Vacina da Covid-19 começa a ser testada em SC

Pesquisadores da Universidades Federal de Santa Catarina (UFSC) e do Hospital Universitário de Florianópolis podem encontrar soluções com a vacina da Poliomielite, que é um tipo de vacina de organismos vivos e pode prevenir e reduzir sintomas da Covid-19.

Embora a pesquisa tenha apenas o subsídio, da Fundação de Amparo a Pesquisa (FAPESP), a equipe de Pesquisadores da Universidade Federal de Santa Catarina e do Hospital Universitário de Florianópolis está otimista e começa os testes ainda neste mês de junho.

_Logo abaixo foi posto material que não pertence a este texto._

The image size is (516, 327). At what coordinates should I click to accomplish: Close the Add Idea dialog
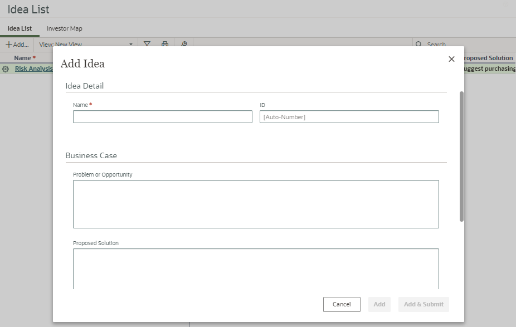tap(451, 59)
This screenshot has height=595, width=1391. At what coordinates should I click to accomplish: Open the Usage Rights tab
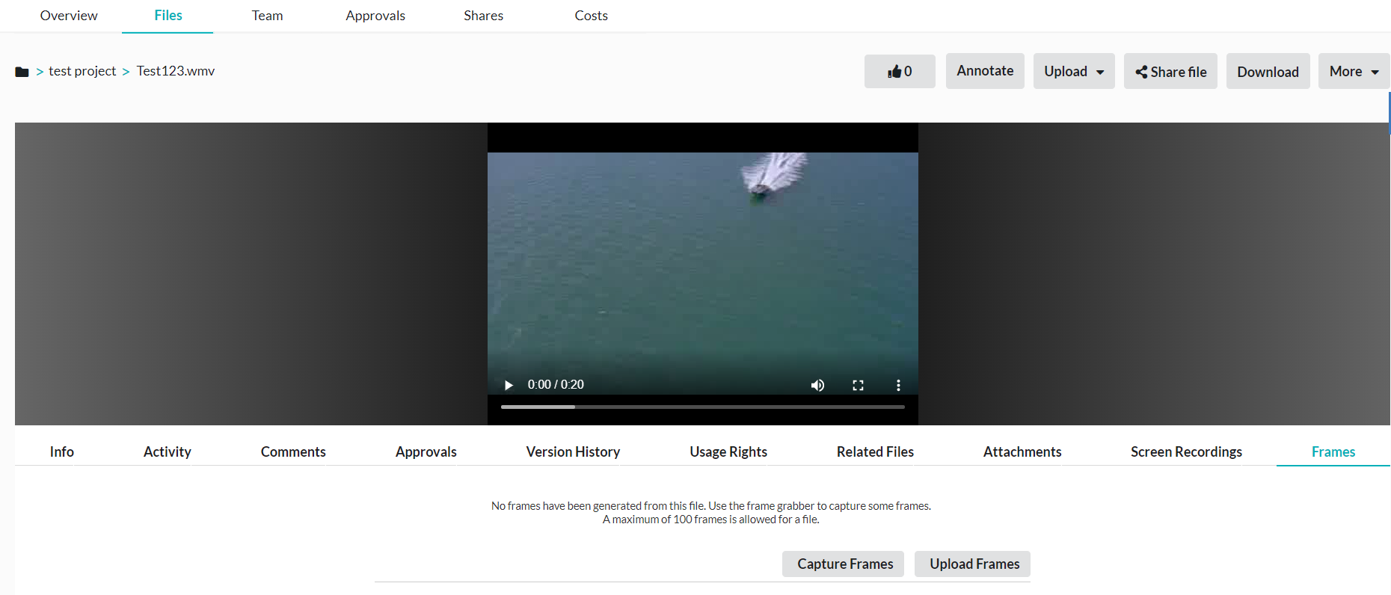(728, 451)
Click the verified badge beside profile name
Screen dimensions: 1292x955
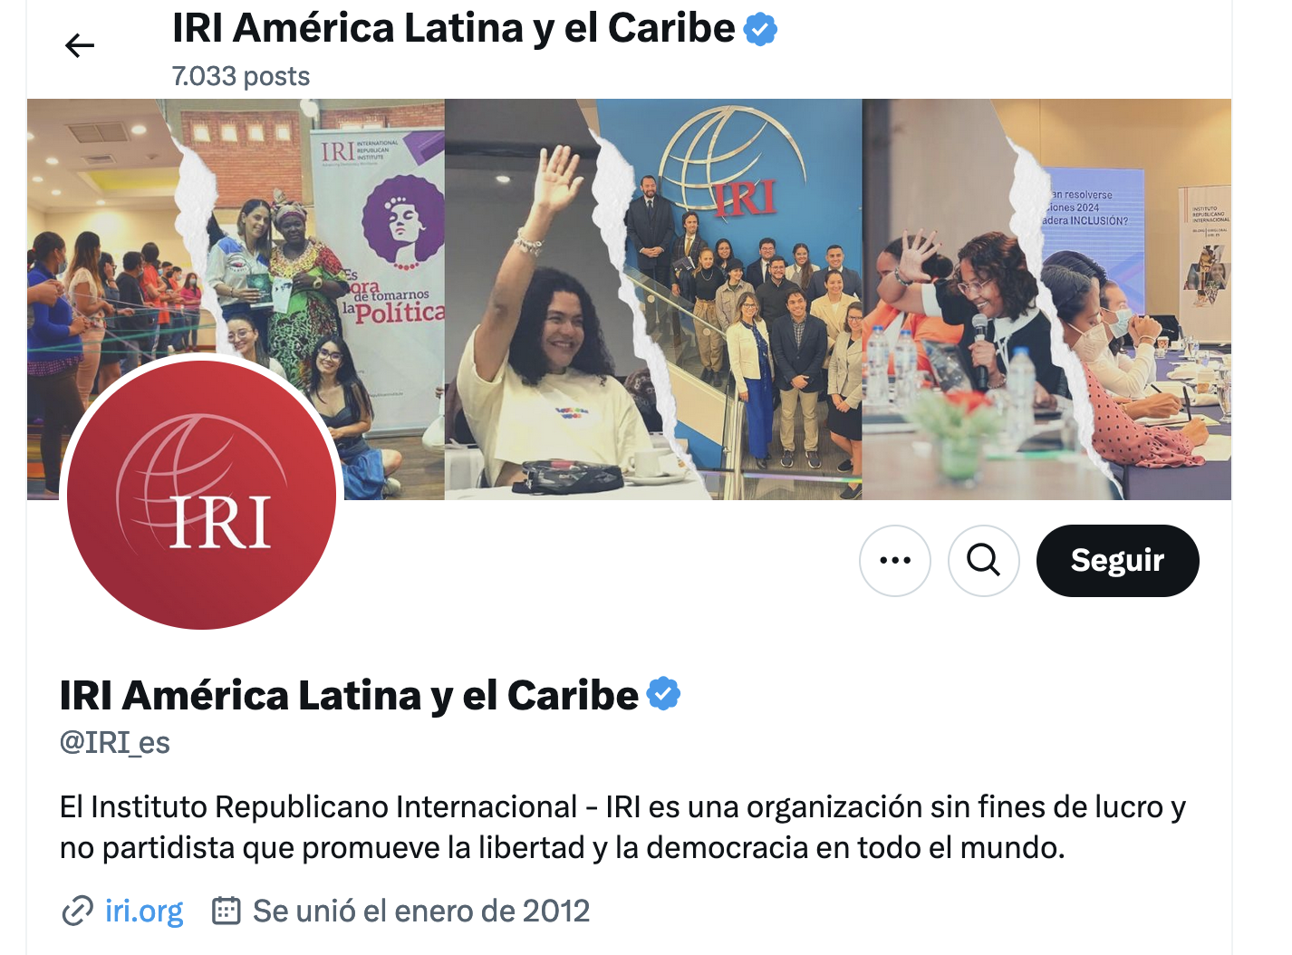coord(664,694)
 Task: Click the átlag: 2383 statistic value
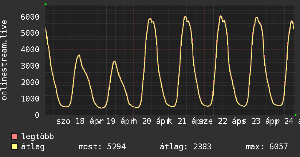(186, 147)
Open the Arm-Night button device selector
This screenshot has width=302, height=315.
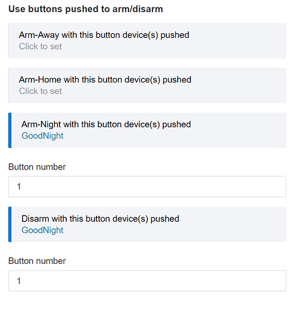click(x=147, y=130)
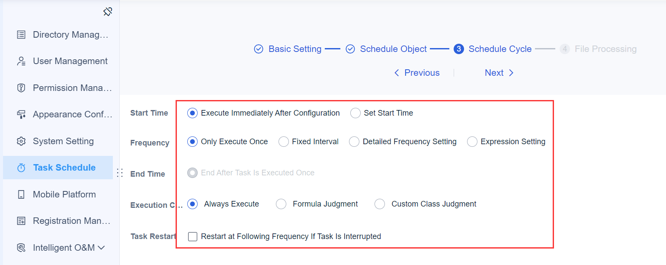This screenshot has width=666, height=265.
Task: Select the Task Schedule clock icon
Action: pyautogui.click(x=22, y=167)
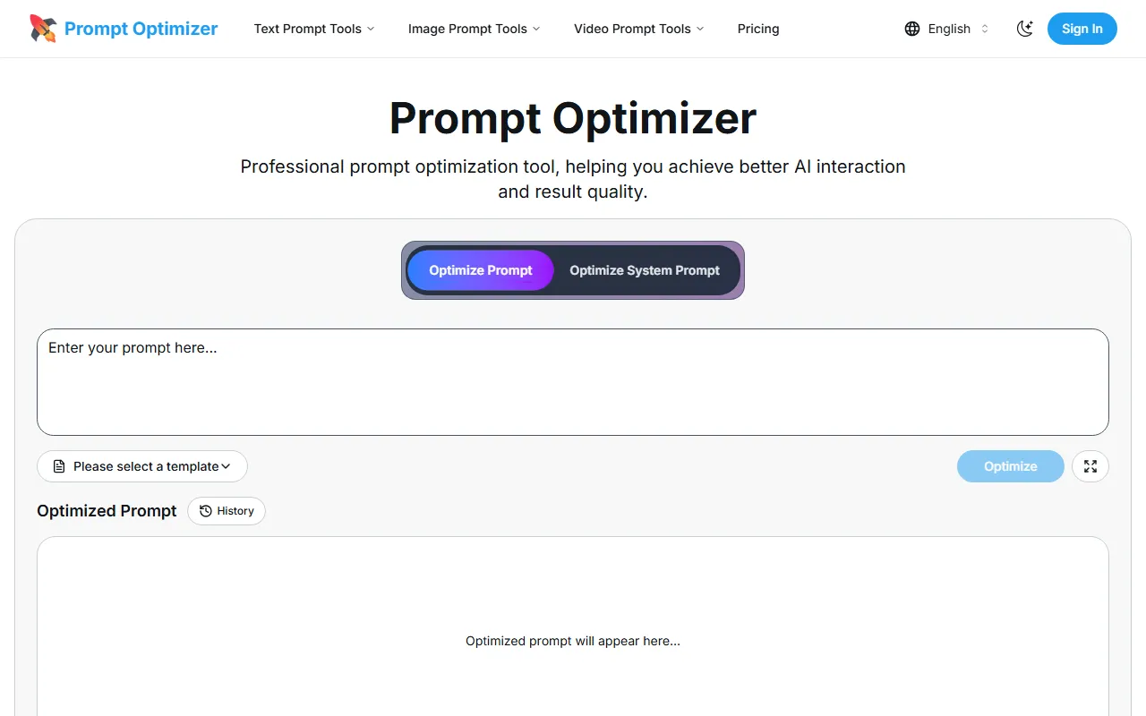Expand Image Prompt Tools menu
This screenshot has width=1146, height=716.
[474, 29]
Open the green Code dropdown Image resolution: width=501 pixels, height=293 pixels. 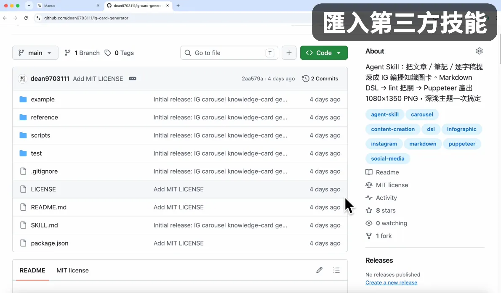pyautogui.click(x=324, y=53)
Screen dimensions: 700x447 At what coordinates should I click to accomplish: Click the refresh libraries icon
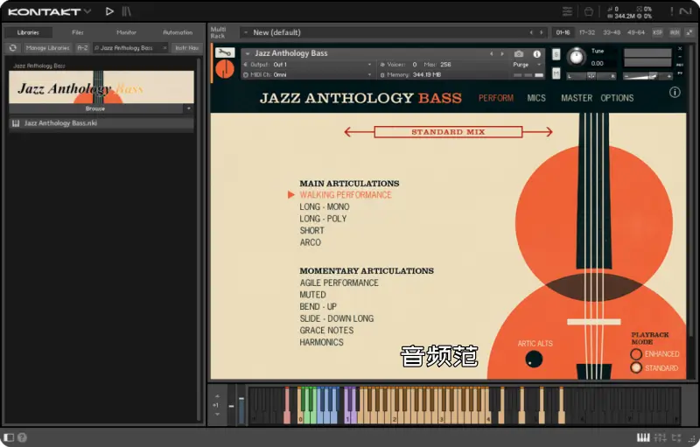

O público inicial dos testes é aquele que está à frente do combate, ou seja, em torno de 300 profissionais da área da saúde da capital e da Grande Florianópolis serão testados considerando sua grande exposição ao vírus Covid19.

Junho: o mês dos testes. Os pesquisadores da Universidade Federal de Santa Catarina (UFSC) em parceria com o Hospital Universitário (HU) estão otimistas, pois acreditam que a vacina da Poliomielite pode ter resultados favoráveis no combate à Pandemia.

Em cada região do Brasil e no mundo, pesquisadores buscam soluções emergenciais cada vez mais eficazes para combater a doença provocada pelo Novo Coranavírus.

É fato que uma vacina específica pode demorar mais de um ano para ser desenvolvida, assim o grupo de pesquisadores que inclui médicos, cientistas, professores e estudantes mapeou vacinas já existentes e com eficácia nas imunizações que possam ajudar no combate ao Covid-19.

A escolha está relacionada ao tipo de vírus e a capacidade do medicamento de alta proteção, além de criar uma barreira contra o vírus ao atingir as vias respiratórias e pulmões.
Essa é uma escolha bastante interessante, pois as características desse tipo de vacina têm realmente um potencial muito forte, já que muitas delas são tomadas na infância e protegem as pessoas durante toda uma vida.

Destacam-se a BCG, a vacina do sarampo e a da poliomielite: todas as vacinas dessa linha têm microrganismos vivos alterados e utilizados de forma direcionada, para que o corpo tenha poucos efeitos adversos e consiga criar imunidade.

A escolha pela vacina da Poliomielite não é aleatória, os pesquisadores da UFSC e Hospital Universitário contam com trocas de experiências e resultados já alcançados com os estudos nos Estados Unidos.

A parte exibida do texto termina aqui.